* _TEXT SHOWN_:

--- BEGIN ---

Sigil Technical Director Ryan Elam (old) and Designer McDevitt (young)
Editor's Introduction: Every month, the Sigil odd couple will debate and discuss in this feature we call "Young v. Old". Derek McDevitt is a Game Designer with Sigil Games and the rookie in this pairing. Ryan Elam is the Technical Director for Vanguard and plays the role of the veteran.

Derek McDevitt: My name is Derek McDevitt and I'm a Game Designer at Sigil Games Online. I got my start at Sigil back in July of 2005 when I was hired as an Associate Game Designer. I've been in love with games for most of my life. When I was just a young lad in elementary school my dad found a perfectly good Atari and a couple of games in someone's trash (he was a trash man, not a garbage digger) and brought it home for my brother and I to play. Ever since those days of 'Pong' I have been hooked. As far as MMO experience goes, the one I've played the most is Everquest. I started playing in middle school, but playing became hard after my parents found out that I preferred EQ to homework. More recently I have played World of Warcraft and, of course, Vanguard.

--- END ---

* _DATA SHOWN_:
--- BEGIN ---

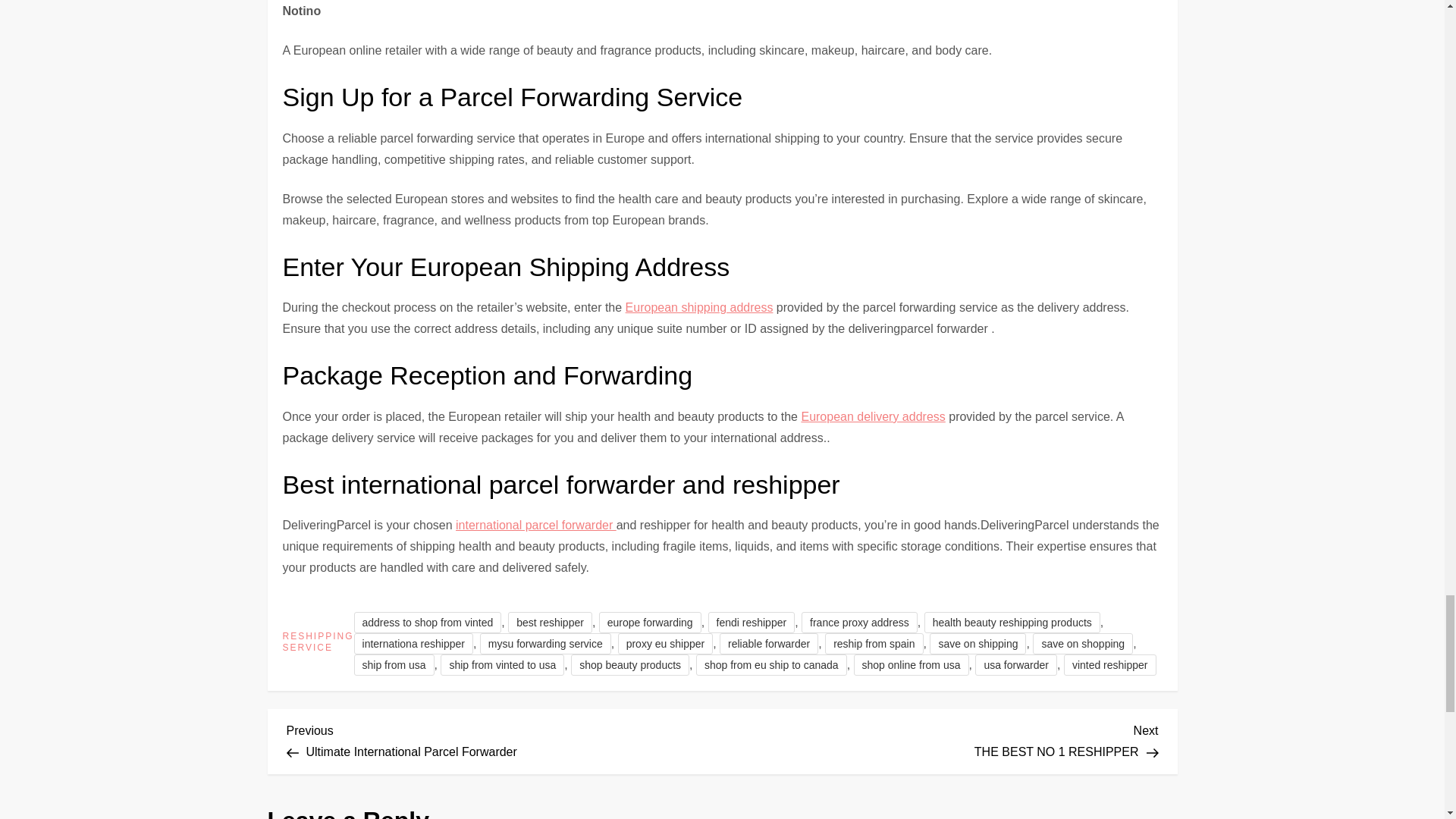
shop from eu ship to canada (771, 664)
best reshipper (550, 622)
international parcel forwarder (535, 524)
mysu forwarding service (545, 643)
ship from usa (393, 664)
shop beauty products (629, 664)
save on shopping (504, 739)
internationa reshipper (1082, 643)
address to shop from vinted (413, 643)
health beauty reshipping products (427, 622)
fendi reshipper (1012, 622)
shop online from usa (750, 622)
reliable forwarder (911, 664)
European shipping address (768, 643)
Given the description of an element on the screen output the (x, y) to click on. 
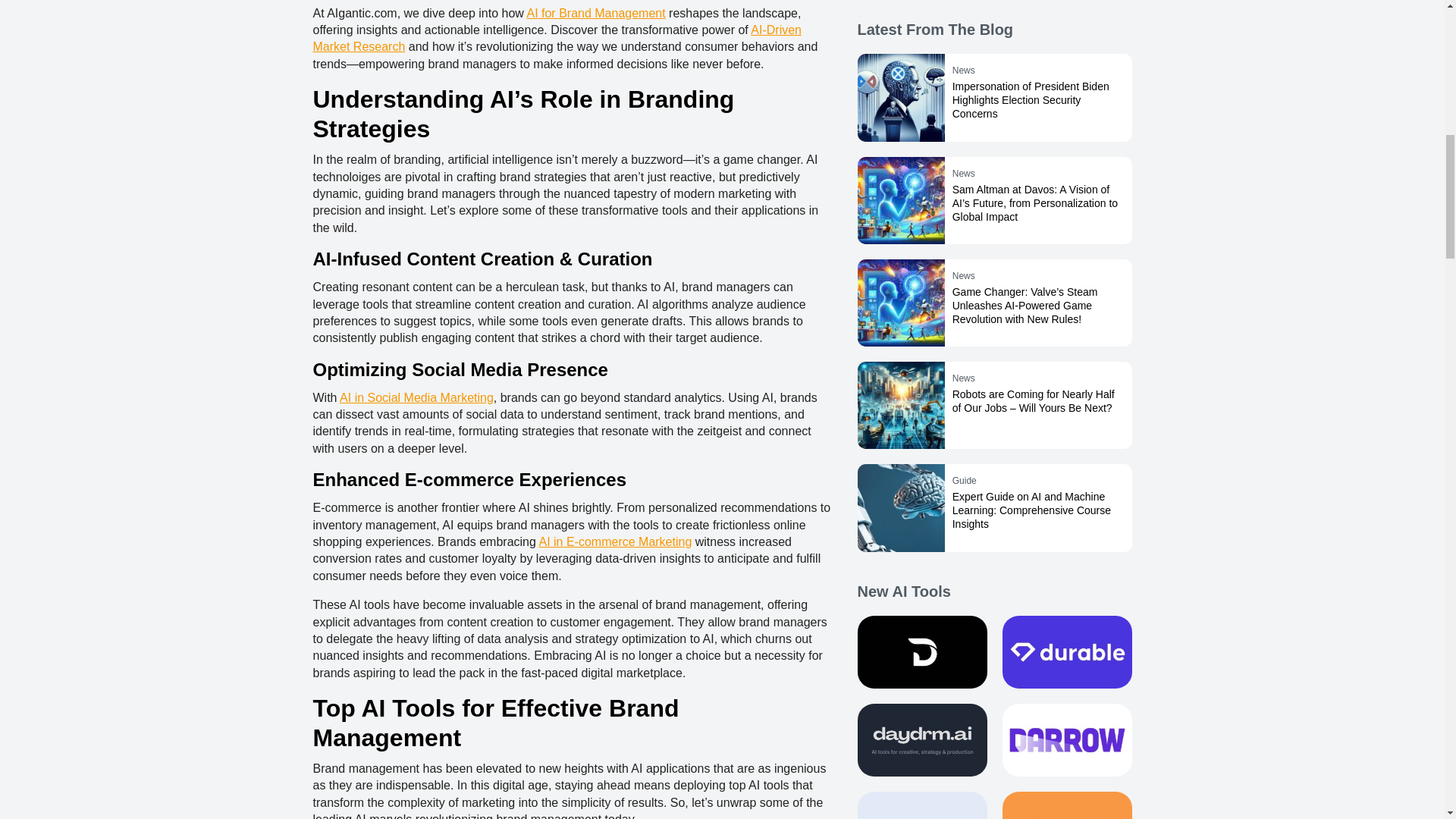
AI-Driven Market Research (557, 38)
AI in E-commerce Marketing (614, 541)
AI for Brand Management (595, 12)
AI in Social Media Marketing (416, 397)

--- END ---
--- BEGIN ---

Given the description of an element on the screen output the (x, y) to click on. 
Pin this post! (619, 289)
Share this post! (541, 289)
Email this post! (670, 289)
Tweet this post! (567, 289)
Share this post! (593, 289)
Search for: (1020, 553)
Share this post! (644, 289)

--- END ---

* _TO-DO LIST_:
• a. According to the Young v. Old text, when was Derek McDevitt hired at Sigil, and in what role?
• b. Reproduce word for word the stretch of the Young v. Old text from "Sigil Technical Director" through "of the veteran.".

* _ANSWERS FOR THE EXERCISE_:
• a. He was hired in July of 2005 as an Associate Game Designer.

• b.
Sigil Technical Director Ryan Elam (old) and Designer McDevitt (young)
Editor's Introduction: Every month, the Sigil odd couple will debate and discuss in this feature we call "Young v. Old". Derek McDevitt is a Game Designer with Sigil Games and the rookie in this pairing. Ryan Elam is the Technical Director for Vanguard and plays the role of the veteran.